Así que, si no son tan interesantes desde el punto de vista dramatúrgico, ¿por qué hablar de ellas? ¿Dedicarles un artículo? Porque al haber visto las dos con un día de diferencia, se aprecia más y mejor la brecha generacional y el edadismo del que se habla en Moríos.

En la primera, los treintañeros se muestran como gentes ocupadas en lo suyo. Con poco o nada de interés en lo social, salvo cuando les toca. Incluso lo social, según esta obra, lo ven como un problema individual a resolver por sí mismos. Los amigos solo están para compartir los éxitos, los fracasos, las historias personales (con quien te acuestas, con quien te levantas, de quien te divorcias), y los proyectos/empresas que necesitan a otras personas, como montar una obra de teatro.

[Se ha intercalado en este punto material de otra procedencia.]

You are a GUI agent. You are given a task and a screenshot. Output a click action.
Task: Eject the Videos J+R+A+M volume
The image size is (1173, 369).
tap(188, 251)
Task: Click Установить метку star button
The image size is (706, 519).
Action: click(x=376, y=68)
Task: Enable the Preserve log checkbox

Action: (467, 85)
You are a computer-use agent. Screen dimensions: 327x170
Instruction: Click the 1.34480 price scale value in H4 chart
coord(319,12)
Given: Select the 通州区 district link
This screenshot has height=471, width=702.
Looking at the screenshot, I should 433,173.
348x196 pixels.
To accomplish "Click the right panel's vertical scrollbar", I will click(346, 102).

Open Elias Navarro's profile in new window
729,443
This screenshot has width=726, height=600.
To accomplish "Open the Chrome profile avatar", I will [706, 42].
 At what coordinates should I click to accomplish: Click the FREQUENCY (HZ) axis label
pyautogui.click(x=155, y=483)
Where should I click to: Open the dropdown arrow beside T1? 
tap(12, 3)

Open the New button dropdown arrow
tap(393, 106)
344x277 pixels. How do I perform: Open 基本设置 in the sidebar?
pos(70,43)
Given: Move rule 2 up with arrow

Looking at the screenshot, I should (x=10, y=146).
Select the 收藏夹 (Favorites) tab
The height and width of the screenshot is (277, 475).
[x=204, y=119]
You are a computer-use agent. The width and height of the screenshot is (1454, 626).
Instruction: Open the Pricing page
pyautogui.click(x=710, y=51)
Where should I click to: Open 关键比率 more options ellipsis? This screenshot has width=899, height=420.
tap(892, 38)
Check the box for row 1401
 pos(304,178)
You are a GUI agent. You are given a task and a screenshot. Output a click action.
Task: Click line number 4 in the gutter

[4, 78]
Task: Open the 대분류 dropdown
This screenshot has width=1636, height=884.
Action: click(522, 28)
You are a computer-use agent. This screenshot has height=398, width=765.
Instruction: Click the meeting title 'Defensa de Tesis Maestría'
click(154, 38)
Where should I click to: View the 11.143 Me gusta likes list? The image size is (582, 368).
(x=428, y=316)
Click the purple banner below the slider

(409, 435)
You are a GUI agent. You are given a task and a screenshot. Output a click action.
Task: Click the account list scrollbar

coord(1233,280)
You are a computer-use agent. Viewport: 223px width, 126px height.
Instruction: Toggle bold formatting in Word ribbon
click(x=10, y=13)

Sin embargo, los mayores de Moríos entienden que lo suyo no es un problema individual, algo que puedan resolver por sí mismos. No es que reclamen la tribu y sus reglas, no. Sino que saben que para poder ser y comportarse como individuos libres necesitan una sociedad en la que poder hacerlo. Y revelarse contra el cuidatoriato, esa sociedad del cuidado que se les está imponiendo como se impuso el heteropatriarcado o el racismo. Y esa es la mirada que devuelve el escenario del Teatro de la Abadía.

De atender a estas dos obras como representativas de ambos colectivos, lo que no tienen por qué serlo, es ahí donde estaría la llamada brecha generacional. Entre una juventud, buena gente, limpita, todo lo más un porrete (típico chiste banal sobre las drogras, ¡otra vez! sin tener en cuenta la de psicosis de difícil tratamiento que están produciendo) o una orientación sexual diversa y unos ancianos, con cierta retranca, innecesariamente poética, que se resisten a esa sociedad que los encierra en casa o en residencias.

Brecha entre unos cuerpos musculados, de gimnasio, de reportaje de moda o publicidad de colonias, por lo que se muestran en calzoncillos como reclamo comercial. Y unos cuerpos mayores sin la flexibilidad ni la musculatura de los años mozos, aunque son capaces de bailar y arrastrarse por el escenario. Que incluso se atreven a desnudarse en escena. Aunque desde la butaca no se ve la necesidad de que lo hagan pero puede que la tenga desde el punto de vista de la creatividad y la reivindicación.

Tal vez, el edadismo se encuentre ahí. En la incapacidad de ver que a cualquier edad queda todo por hacer. Y que la ilusión por poner una obra en el escenario y triunfar en el mismo, no tiene edad posible. Por mucho que haya una sociedad que imponga una fecha a partir de la que se tienen que recibir cuidados.